Finally after corresponding with Doug at FrankenTurbo and the support at Auber Instruments for a few days I was able to get the Auber Air Temperature sensor properly wired up to the LMA-3 so that I could log air temperatures coming out of the the turbocharger compressor. The sensor probe is located in the metal hard pipe that joins the turbo compressor outlet and the intercooler inlet – so these readings are approximately what the compressor is putting out without the benefit of passing through the heat exchanger.
It was a bit late in the day when I finally got it hooked up and the S4 out onto the road for a test drive to see how the logging worked, so there’s only a very small boost event that is in 2nd gear.
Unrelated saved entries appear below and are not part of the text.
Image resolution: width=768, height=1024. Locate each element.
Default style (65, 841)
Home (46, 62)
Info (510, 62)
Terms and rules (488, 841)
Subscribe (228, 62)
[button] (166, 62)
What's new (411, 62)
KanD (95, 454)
Nevertheless the results below are interesting to me.
The chart above shows on the left hand vertical axis boost pressure, both at the compressor (CAP), and at the Intake Manifold (MAP). The AFR is also logged on this axis. Even at these low boost pressures there is some noticeable drop in boost pressure from the compressor to the intake manifold.
Along the second vertical axis is the temperature scale for the Outside air temperature (OAT), the intake air temperature (IAT) as measured by the vehicles intake air temperature sensor, as well as the new addition, the Auber recorded Compressor Outlet Temperature (COT). Even the performance of the S4 Stock Intercoolers looks impressive when the flat line of the IAT is compared to the compressor outlet temperature. On the other hand at four to five psi the turbo’s are pushing the air temps up approximately 30 degF, I’ll be curious to see what happens with these temperatures with higher boost levels.